El primer acto se desarrolla bajo un blanco cegador y detrás de un telón translúcido que vela la acción, convirtiendo a los personajes en débiles sombras dentro de un imposible espacio bidimensional. Los símbolos empiezan a aparecer creando cadenas de significado que va ganando contenido a lo largo de la representación: una vieja grabadora de sonido que va perdiendo cinta, una máquina gigante que recuerda a un telescopio espacial y que aparece asociada al cayado de Moses, o la materia negra que contamina todo en el acto segundo. Después de que el muro de fondo se resquebraja al final del acto, revelando un amasijo de cuerpos desnudos, el segundo acto tiene lugar en un espacio radicalmente distinto. El inmenso escenario queda desnudo y negro y la iluminación exagera el contraste y crea una sensación de vacío y vértigo que prepara para el campo de batalla existencial en el que se convierte la ópera.

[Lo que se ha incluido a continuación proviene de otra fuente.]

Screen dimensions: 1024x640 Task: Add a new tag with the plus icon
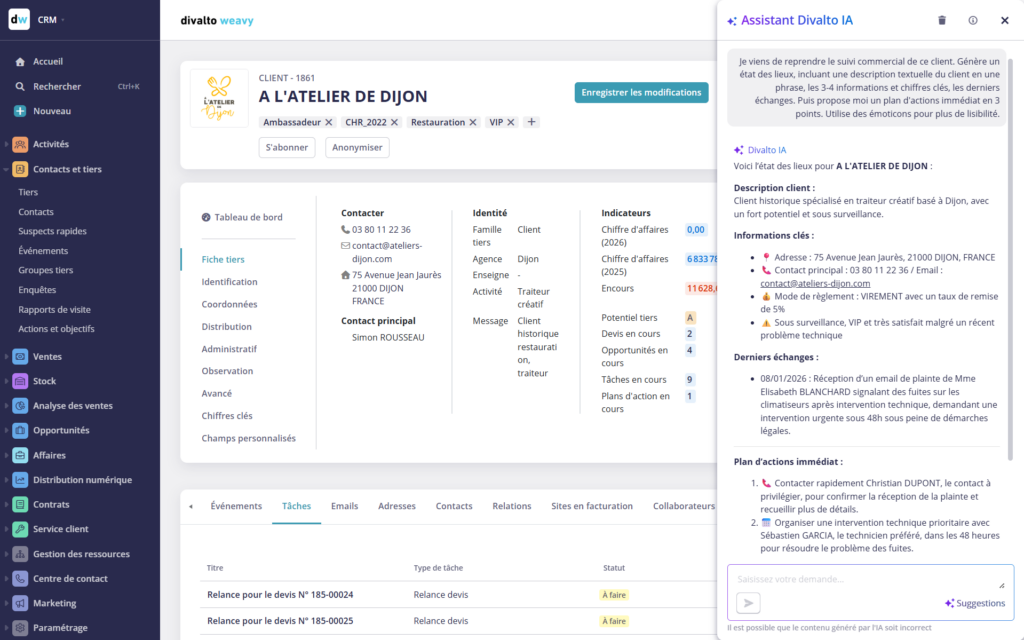532,122
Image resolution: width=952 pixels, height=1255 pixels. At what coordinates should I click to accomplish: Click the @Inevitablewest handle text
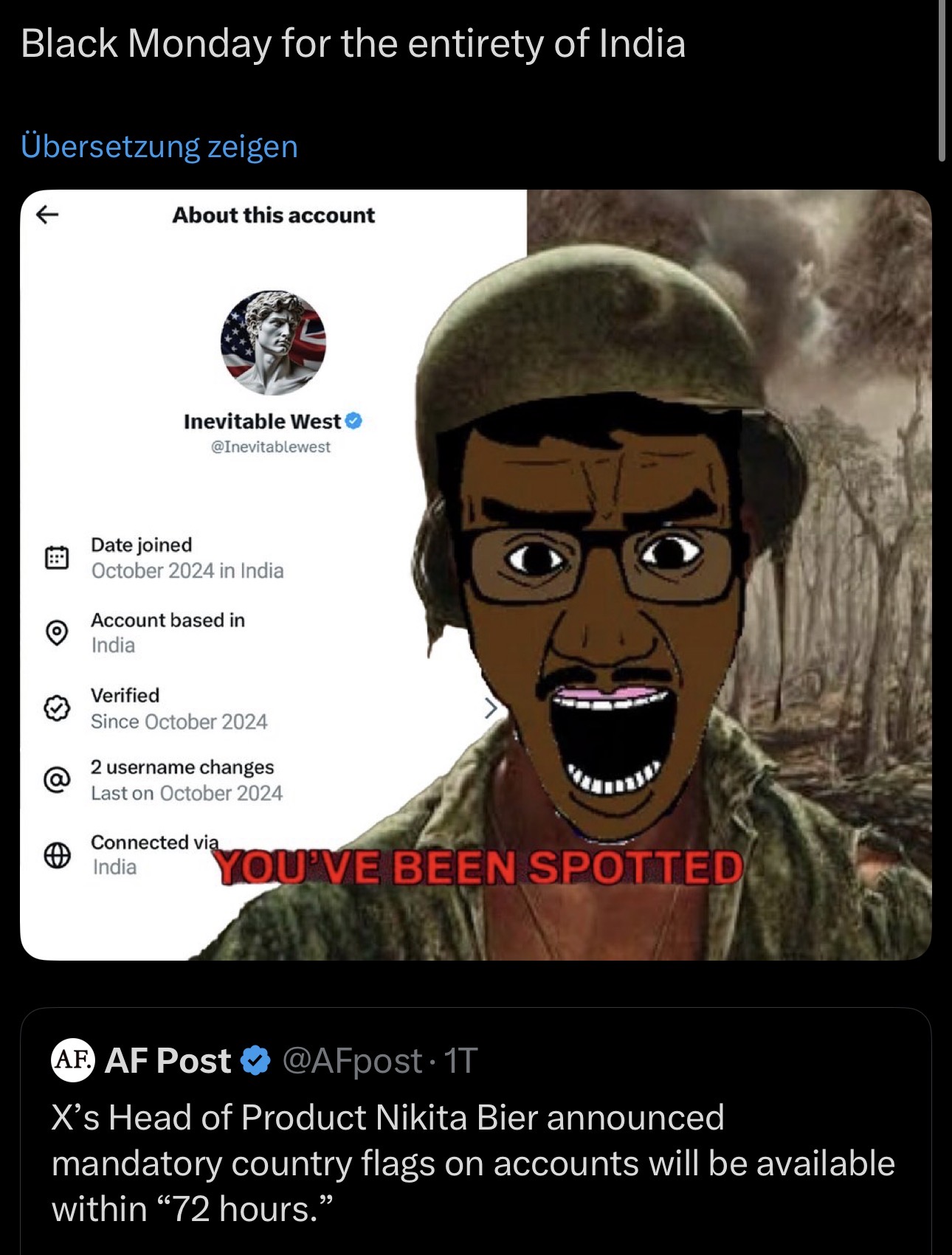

Todo el acto está cimentado en una poderosa paradoja. Cuando los israelitas son dejados a la deriva por Moses, o eso parece, enseguida olvidan la inescrutable revolución teológica del primer acto y desesperadamente recurren a la carnalidad de los dioses tradicionales. Pero lo que debería ser una explosión sensual se convierte aquí en un escalofriante descenso a la oscuridad. La pintura de un negro intenso lo infecta todo, incluidos Arón y el becerro de oro (un toro vivo de una tonelada y media), y amenaza con consumir el propio escenario. Todas las imágenes se corrompen y todas las palabras pierden su significado, hasta que Moses vuelve de la montaña e intenta un imposible retorno al mundo abstracto del primer acto.